We asked the elderly gurjara to fetch some curd, dhR^ita, and saktU preferably of barley, and then for a brief moment remembering the AchArya who had taught us, set out to prepare a yavAgu with suitable OShadhi-s: pR^iShNiparNI, bilvamUla, trAyamANa-phalAdi that we had in our possession, while sorely missing the others that we knew were required but we had not.  For a moment we considered whether emesis through vamana should be first attempted, but then remembered the counter-indication in the saMhitA in case the toxins had gone beyond the stomach, and decided against it.  With an atharvan mantra on our lips we administered the first oral dose to the patient, and applied paippalAdi mixed with dhR^ita on his upper limbs, uttering a kaumAra mantra that we had received from our teacher.

After a few ghaDI-s of thus treating, by the grace of our learned AchArya, and certainly because the patient had more life destined to him, he showed improvement.  While the fever was still high, we observed perspiration of sveda, stabilising breathing and improving nADI-gati.  We then administered another dose and now had to wait until the gurjara could arrange the patient to be taken to the vaidya at the dawn.

The grateful older gentleman opened up to us, and as we sat observing the patient, he told us that they were sons of a merchant from kAshI, and had led a sArtha of a five-hundred shakaTa-s laden with various merchandise to bAlkha and pArasIka countries.  Having done their business there, they had gone further west towards the metropolis of bhagadAda to buy merchandise for import, as they had done several times in the past.  But not this time.  This time they returned plundered and desolate, thankful for their lives.  There was some devilry in the making, told the merchant.  “How could the pArasIka armies be defeated in their own backyard, not by the yavana-romakau but barbara desert-dwelling aravaka-s!”

“And why not?”, joined the gurjara, “have you forgotten the invasion of the hUNa-s only two decades back at our own frontiers?  Had it not been for mahArAjAdhirAja prabhAkara vardhana’s visionary policy, the barbara hUNa-s would have overrun even sthANvIshvara!”

The gurjara had in his youth, we learnt, served the different armies as a soldier, sometimes under the uttara-gupta-s, the other times under the vardhana or maukharI-s, and had seen action when the joint armies of different mahAsAmanta-s  had marched under the generalissimo of prabhAkara vardhana, the father of harShadeva, to flush out white hUNa-s some years back.  We did remember those events from what we used to hear in our childhood.

“And now”, continued the gurjara, “you would not even imagine the different desha-s under now independent mahA-sAmanta-s, ever joining forces to replulse an external invasion leaving that duty to be faced only by those on the front!”, then spitting the tAmbUla, “Why, see the treachery of gauDa-naresha narendra gupta, who now takes the title of shashA~Nka!  See the treachery of maukhAri mAlava-naresha, who has stabbed the vardhana-s in the back!  Can you even imagine these petty minded mahAsAmanta-s ever rising above their selfish ends!  May shiva only protect us from any barbara invasions at the moment!”, then lowering his voice, “Why, let me tell you, I am even suspicious of all these chIna-s now making rounds to our country here”, throwing a glance in the general direction of the chIna muNDaka-s, “who could say how many of these are spies!”
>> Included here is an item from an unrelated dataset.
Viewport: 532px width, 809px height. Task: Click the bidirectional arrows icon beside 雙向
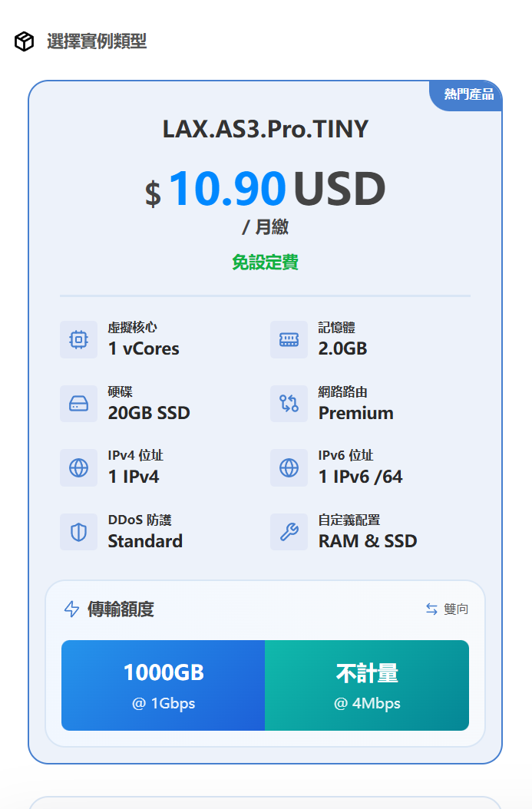pos(431,609)
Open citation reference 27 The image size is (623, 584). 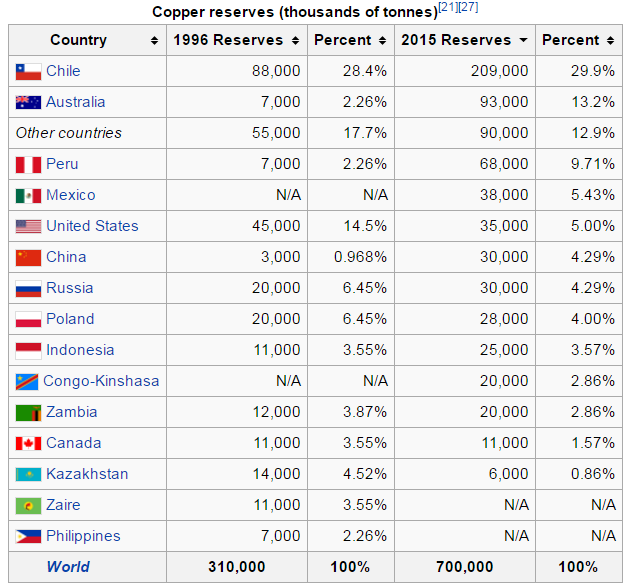468,8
The gurjara was referring to a recent stratagem by which the va~Nga naresha shashA~Nka had deceptively gotten rAjyavardhana, the elder brother of harShadeva, assassinated only a few months back.  The prince whose nAmakaraNa was celebrated yesterday, was a posthumous son of rAjyavardhana.

Our mind was not in the talk, as our attention was focused on the patient, who was now showing definite improvement.  We were relieved as the sky began becoming gradually illuminated and the gurjara rose to arrange for a shakaTa to take the patient to the professional.  As we took leave from the merchant to bathe and perform our sandhyA, the grateful man thurst something in our palms.

From the river, we were now retreating back towards the rAjapatha with sluggish steps, not sure where we should now go.  We intuitively began following a group of brAhmaNa-s dressed in bright shuklavarNI-s, with bright chandana lepa on their foreheads, which so reminded us of our pitAshrI.

We had hardly proceeded a few paces in the vIthikA that led towards the rAjapatha when we heard a female voice tentatively calling out, ‘bhaTTa?, bhaTTa??’

At first we thought that the lady was perhaps calling someone from the group ahead of us.  But we turned.  Or shall we say that it was our fate that really turned sucking us into a whirlwind of events?

It was nipuNikA who stood before us!

The same mocking smile, the same rebellious pair of eyes, the same defiant posture with the left arm confidently resting at her slim waist.  Had she changed not a bit since we had seen her last in ujjayinI, maybe six or was it seven years back, on the stage in the play of mR^ichChakaTikA, finally playing the part of vasantasenA that night?

[Guess this is where we must stop the atrocity.  With apologies to AchArya Hazari Prasad Dwivedi]

May 12, 2011

bANabhaTTa Narrates – 2

by Sarvesh K Tiwari

Continues from

Not without a reason do we enumerate each chapter of these pages as an uchcHvAsa, a warm breath let out reluctantly when it became unbearable.  But then who has not his own parcel of misfortunes and baggage of sorrows to bear upon his shoulders as we have on ours?  We entertain no desire of letting the sympathetic reader carry any of our load for us and get encumbered with even a tiny portion of our tragedies; indeed only some pleasing, some wondrous, maybe some curious memories of ours we intend to invite him for partaking from the otherwise worthless story of our life; and in this if we occasionally slip, the reader of these leafs must be generous in pardoning his narrator.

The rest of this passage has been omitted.